Good luck and have fun :)

Sugar Shack
03-08-2013, 09:33 AM
Thanks happy thoughts for your inputs.

Sugar Shack
03-08-2013, 12:51 PM
Any thoughts on Florida maples (Acer barbatum Michx)?

happy thoughts
03-08-2013, 01:25 PM
If you're looking for a tree that may be more adapted to your climate, to the best of my limited knowledge, it's not so much the species of maple but the climate that's going to be your limiting factor. You need good freeze/thaw cycles to get sweet sap flowing in the tree's xylem which is normally just a water transport system. You need lots of freezing nights with day temps above freezing. Without that, or with few days that meet that criteria, it won't be worth your trouble.

happy thoughts
03-08-2013, 01:54 PM
sugar shack- I took a look at the weather for Benson NC which is probably near you. The historical highs/lows don't look good imho for any kind of maple sap flows during any of the colder months. Even going back to december there are no low temps below 30 and day temps are what I see where I live in May if we're lucky :) You want lows at least in the 20's. I'm not trying to discourage you. We should all plant more trees and you have nothing to lose by trying but unless your climate gets colder I just don't see any sort of maple syrup season from what I see there.

SevenCreeksSap
03-08-2013, 08:15 PM
My boss lives right around Asheville and told me theres a sugarbush there that claims to be the southernmost syrup producer in the US. I would imagine they tap red maples because they are all over there, right?
so based on that you should be able to get some sap with the right weather as Happy Thoughts described. At least they grow fast enough you might be able to tap some in 15 years down there, maybe 20. This range map for sugar maples, if the link works, shows the range going all the way to the southern Tenn border. since youre along the same latitude and planting, I'd test some sugar maples too. never know, they might grow.

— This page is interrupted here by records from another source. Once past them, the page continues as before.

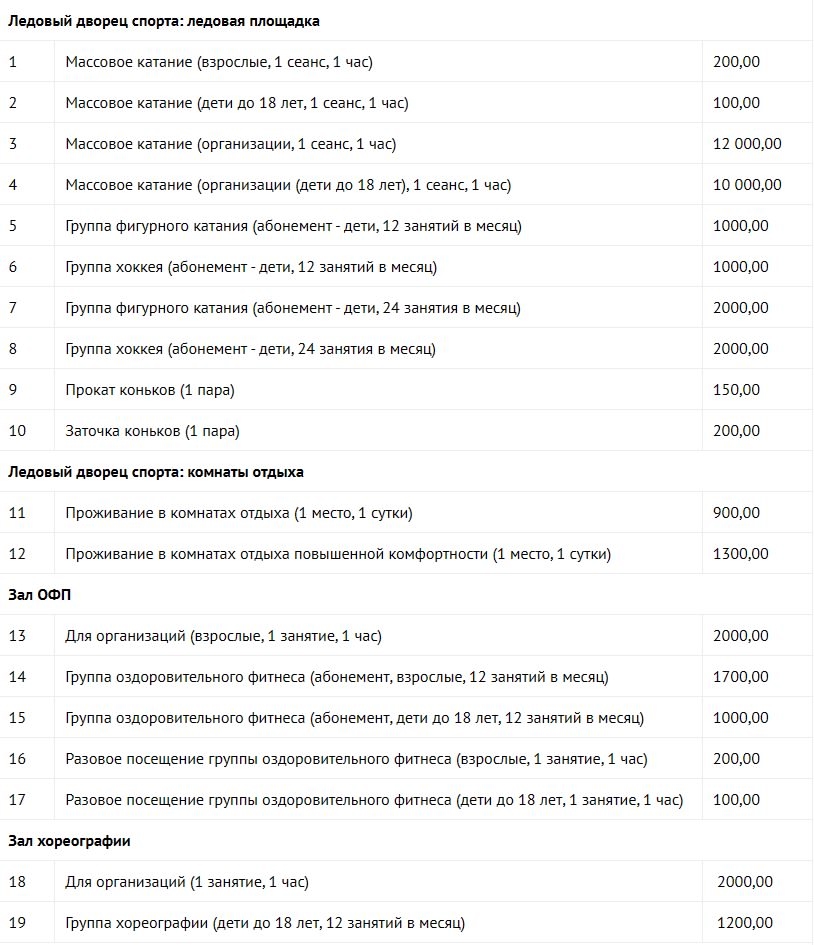Image resolution: width=814 pixels, height=945 pixels.
Task: Click price 1300,00 for comfort rooms
Action: (x=740, y=554)
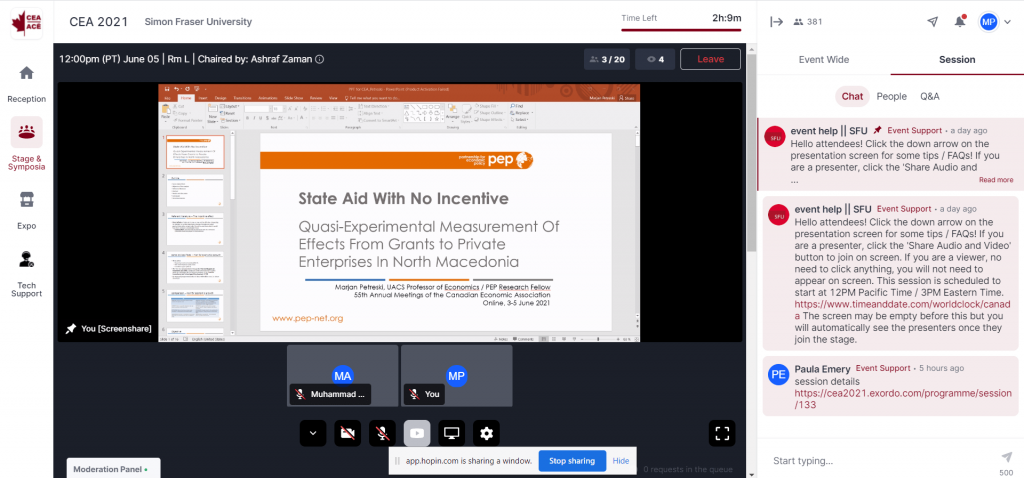
Task: Open the settings gear in call controls
Action: pos(486,433)
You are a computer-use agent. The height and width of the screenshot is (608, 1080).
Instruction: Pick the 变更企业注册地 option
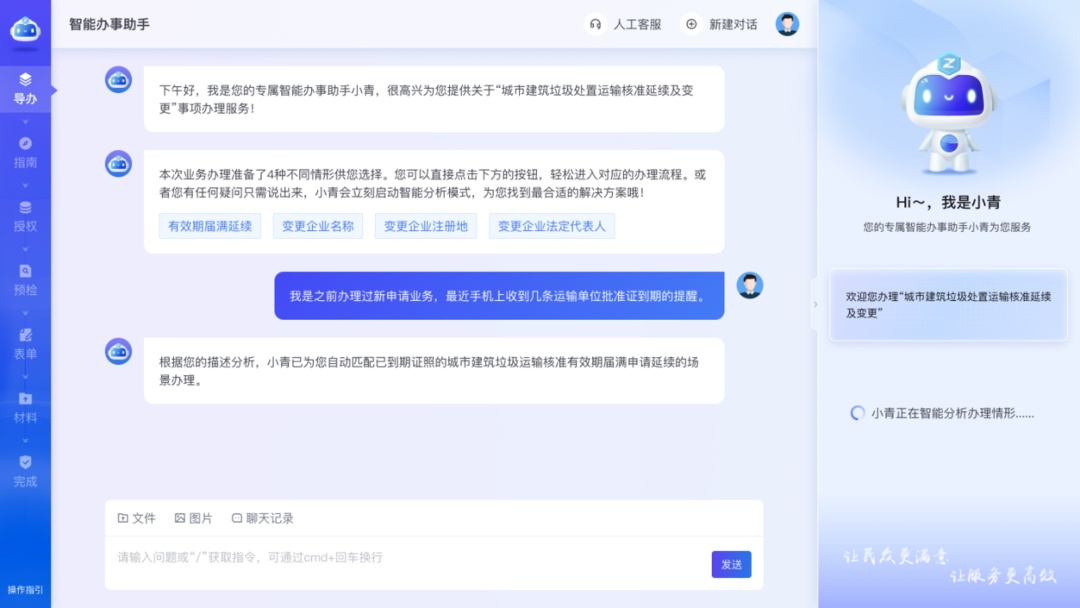pos(425,226)
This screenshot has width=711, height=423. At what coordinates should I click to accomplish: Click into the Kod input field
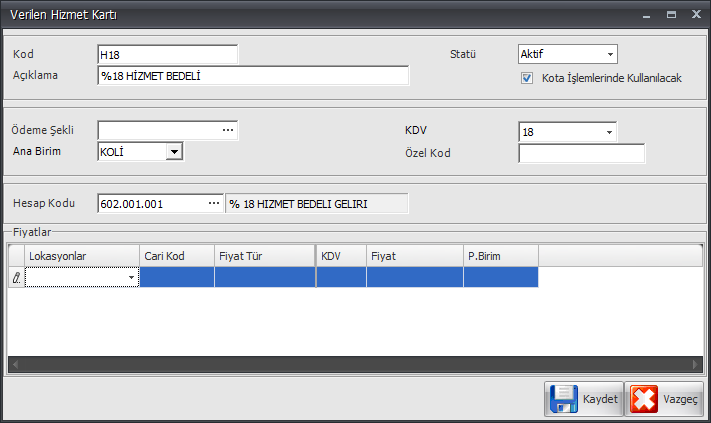(167, 54)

http://www.bing.com/images/search?q=sugar+maple+range&id=5A37EF27F072C17E8A79822AF112C289DAB3238C&FORM=IQFRBA#view=detail&id=366F232425A677B44308D59980AECDBE491E5563&selectedIndex=2

325abn
03-08-2013, 09:15 PM
Is Harnett county still a dry county? Spent some time there in the 80s! :)

Sugar Shack
03-09-2013, 04:12 AM
Thanks, I think I would still like to plant maple's, I just can't decide sugar or red maple? I would definatly say we get freezing temps here at night during the winters but definatly not like in Ohio (where I grew up).
Not sure if Harnett is a dry county, I live a county over, I doubt it though lol.

maple flats
03-09-2013, 04:44 AM
Reds will likely do better that far south. Do you have enough cold weather to get a freeze thaw cycle to give you the sap flow?

happy thoughts
03-09-2013, 07:12 AM
sugar shack- don't know if you saw the links I posted for you yesterday in another thread but it's about the sugar operation near Asheville that SevenCreek mentioned. Again, not trying to discourage you but that operation was in the highlands and it looks like you're on the piedmont at much lower elevation. But like I said in the following post you should contact them and see what advice they have to share.